» **Source passage**
☆ ☆ ☆ ☆ ☆ ☆ ☆

This is much better (63 is now mapped to 255). However those are not equivalent (it will not give the same result, for example 48 is mapped to 194 and 195 respectively).

I am wondering if someone knows how VGA hardware works (how those 6-bit values are mapped to analog signals by the DAC). The last formula seems the most plausible since it's fairly easy to implement in hardware.

• These are linear voltage DAC, where values are linearly converted into voltages. 8bits palettes just have more intermediate steps. Actual light intensity isn't linear (gamma), but the correct conversion from 6bits to 8bits is still to spread linearly the 6bits values over the 8bits range. Commented Jul 24, 2023 at 22:08
• @ilkkachu moved the comment to answer with code and result LUT ... Commented Jul 26, 2023 at 13:40
• I'm not sure how a brightness increase of 1.6% qualifies as "much better". I would call it insignificant, especially considering you have to give up linearity to achieve it. Commented Jul 27, 2023 at 13:18
• I know exactly how the video hardware works for this kind of conversions: I've implemented all the variety of conversions between 4bit, 5bit, 6bit, 8bit and 10bit colors in HW. See my answer on the approach to this.
– lvd
Commented Jul 27, 2023 at 14:21
• It seems to just be me but since I was a kid programming Z80 and m68k assembler such solutions involving multiplying by one less than a power of two always felt wrong to me. I remember agonizing about it a lot back in the day and finally settled on adding one, then shifting, the subtracting one. It felt to me like multiplying/dividing by the highest value instead of the number of possible values was a kind of off-by-one error. That was of course fast on CPUs with no `mul` but probably slower today. I'm not an engineer or mathematician but it felt like the right solution and results were great. Commented Jul 28, 2023 at 4:04

The most accurate way of course depends on what is the purpose. No way is perfect and there is no one true method for all purposes.

☆ ☆ ☆ ☆ ☆ ☆ ☆

» **Data shown**
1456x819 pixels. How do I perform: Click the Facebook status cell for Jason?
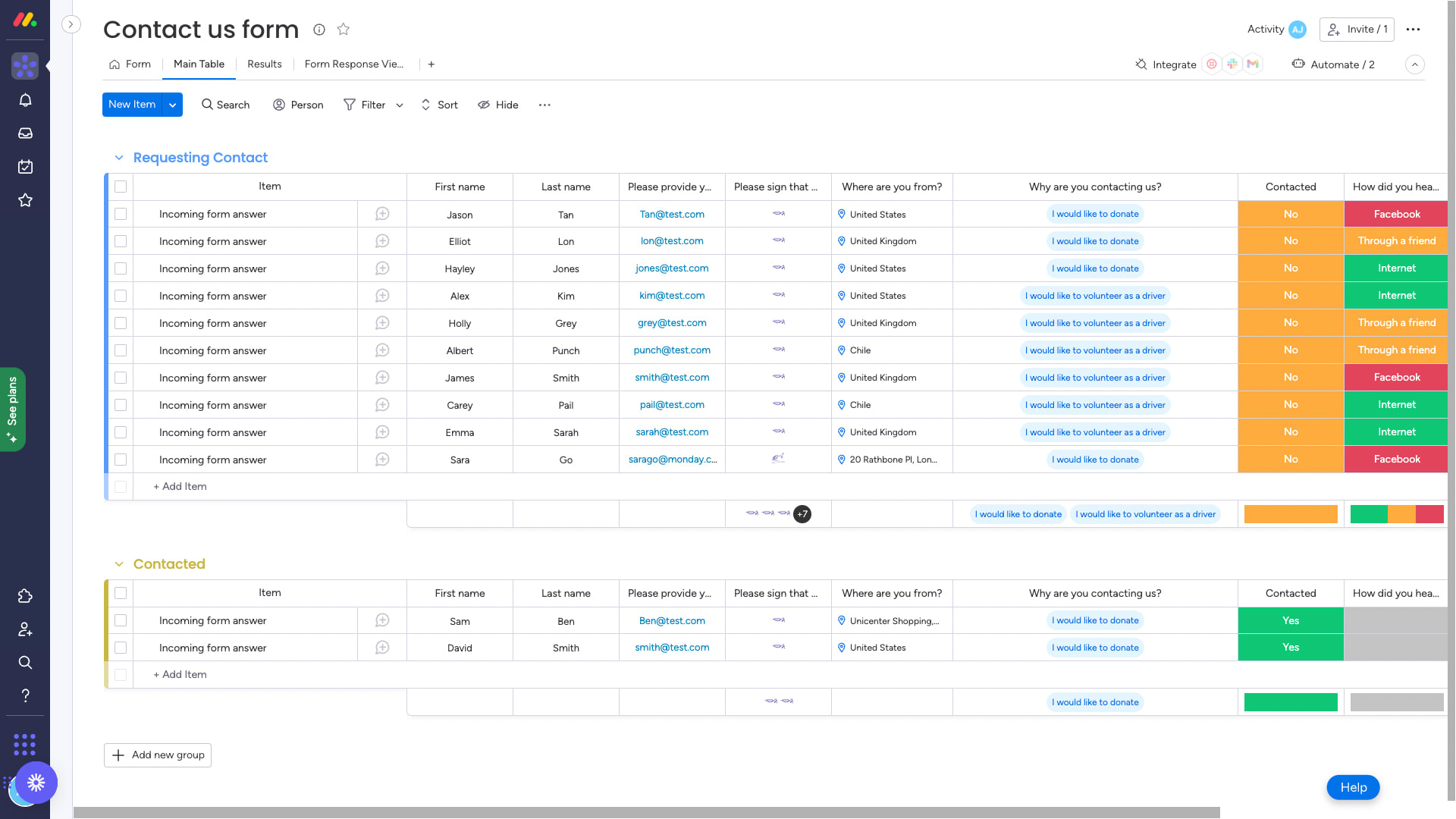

☆ ☆ ☆ ☆ ☆ ☆ ☆

» **Jobs**
(A) According to the VGA palette thread, what kind of DAC converts the 6-bit values into voltages?
(B) Extend the VGA palette thread past its final sentence.
The listing isn't needed for this work.

» **Responses in order**
(A) A linear voltage DAC, which converts values linearly into voltages.

(B)
First of all, how the VGA works, is that it used the INMOS G171 RAMDAC. Now, as it is a real world IC with real world tolerances, it is not that accurate, as it can have full scale error of 4% and 2% error between different channels, there are non-linearities, and even then, the other real world components around it that set the reference current have tolerances and non-linearities too.

But in an ideal world, the DAC simply has 64 ideal levels that are equally spaced and they are set to correspond to voltage levels 0V and 0.7V. At least on paper. The white level may not in theory be exactly 0.7V so it does not really matter what voltage it is in practice if it has some tolerance.

Now, if that signal is fed to a digital monitor (or TV) with VGA input, it has to sample the analog voltages and convert them to digital - with the imperfections of both the source and monitor being accounted for. Therefore, when VGA card outputs level of 63 for white, there is no guarantee that an 8-bit monitor samples it as 255 or 252, it may be that 63 is below 255 but it may also be that even 62 is above 255 so the information is lost. So, like said, the exact value is not that important.

When time passed on and PCs started to have 8-bit RAMDACs, they were still compatible with 6-bit colours, and could be set to just use 6 bits for VGA modes instead of 8 for VESA modes, and they just left the 2 LSBs as zeroes. So if a BT476 RAMDAC was set to output exactly 0.7V for 8-bit code 255, the 6-bit code would be 252 as 8-bit code and thus voltage less than 0.7V.

If you simply want to make an emulator or just a screenshot and convert 6-bit colors to 8-bit colors, just multiply by 4. So what, if white is (252,252,252) instead of (255,255,255). The same thing is done in modern digital video processing too, to convert 8-bit values to 10 (or 12) bits, e.g. 8-bit white level is 235 and 10-bit white level is 940. This guarantees that the step between each level is equal in size: 4, which is most accurate in that sense, and it is also easy to convert from 10-bit to 8-bit by just ignoring the two LSBs.

If for some reason you must map a (0..63) range to (0..255) or (0..100% for any bit depth) then any method is fine. It just means you get 100% white if you want, but steps are not always equal, as step is either 4 or 5. There is no reason to target for 255 anyway. Whether you truncate, round, or just use the 2 MSBs as the expanded LSBs, it only changes where the jump-of-5 codes happen, so any one of them is good enough and none of them is the ultimately best method.

Perhaps best to use the simple multiply by 4 method, as that is how cards with 8-bit DACs emulated a 6-bit DAC.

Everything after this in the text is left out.